Major General Ernst Ferdinand von der Lancken (24 August 1841 – 18 May 1902) was a Swedish Army officer. His senior commands includes the post as Inspector of the Swedish Army Service Troops (1889–1892) and Acting Chief of the General Staff (1892–1895).

Early life
von der Lancken was born on 24 August 1841 in Malmö, Sweden, the son of lieutenant colonel Gustaf Ferdinand von der Lancken and his wife Katarina Benedikta (née Wulff). He was the brother of Deputy Governor of Stockholm (Underståthållare), Ehrenfried von der Lancken (1843–1919). He passed studentexamen in Lund in 1858 and graduated with an administrative degree (kansliexamen) in 1864.

Career
von der Lancken was commissioned into the South Scanian Infantry Regiment with the rank of underlöjtnant in 1860. He became a General Staff officer in 1866 and was promoted to lieutenant in the South Scanian Infantry Regiment in 1870. von der Lancken became captain in the General Staff in 1873 and in the South Scanian Infantry Regiment in 1878. He served as teacher of general staff service at the Royal Swedish Army Staff College from 1878 to 1884 and as chief of staff of the 4th Military District from 1879 to 1881.

== Given material ==
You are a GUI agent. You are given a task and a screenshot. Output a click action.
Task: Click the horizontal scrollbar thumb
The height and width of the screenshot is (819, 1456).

== Exercise requirements ==
Rewrite the paragraph of the biography beginning "von der Lancken was commissioned" as a brief chronological list that keeps its main facts. The lines are material separate from the biography.

== Expected answer ==
- 1860: commissioned as underlöjtnant in the South Scanian Infantry Regiment
- 1866: became a General Staff officer
- 1870: promoted to lieutenant in the South Scanian Infantry Regiment
- 1873: became captain in the General Staff
- 1878: became captain in the South Scanian Infantry Regiment
- 1878–1884: taught general staff service at the Royal Swedish Army Staff College
- 1879–1881: served as chief of staff of the 4th Military District